Police tore down a tent Wednesday morning set up outside a Denver courthouse by activists urging potential jurors to acquit defendants who may be guilty of breaking unjust laws.
A federal judge had granted an injunction less than 24 hours before that overturned a county judge's order barring public demonstrations at the Lindsey-Flanigan courthouse, reported the Denver Post.
A civil rights attorney filed a motion within hours of the clash asking a federal court to find Denver Police Chief Robert White in contempt for violating the injunction.
The motion filed by attorney David Lane accused "jack-booted thugs" with Denver police of unlawfully confiscating 1,000 pamphlets on jury nullification, along with camping equipment and other items.
U.S. District Judge William Martinez found that the circuit court order intended to prevent violent protests went too far in its restrictions.
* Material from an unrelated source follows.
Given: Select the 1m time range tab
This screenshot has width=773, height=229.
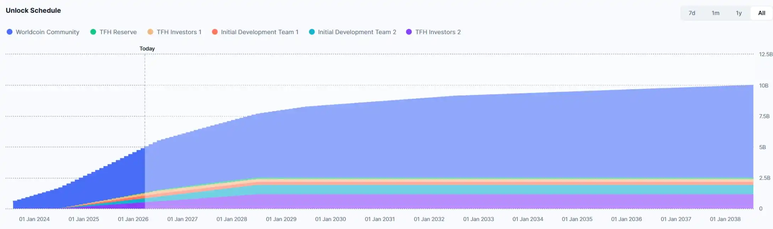Looking at the screenshot, I should coord(715,13).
The security administrator for Colorado courts testified that authorities were concerned about the possibility of unrest if Dexter Lewis, a black man convicted earlier this month of stabbing five people to death at a Denver bar, was sentenced to death while James Holmes, who is white, received a life sentence for killing 12 people at an Aurora movie theater.
Police took down the activists' tent after they told officers they did not need a permit for the structure.
Lane, the civil rights attorney, also filed a lawsuit after police arrested activists Mark Iannicelli and Eric Brandt earlier this month of jury tampering charges when they set up a booth outside the courthouse and distributed jury-nullification pamphlets to potential jurors.
Jurors do have the power to acquit defendants they believe are guilty, but it's not clear whether they have a legal right.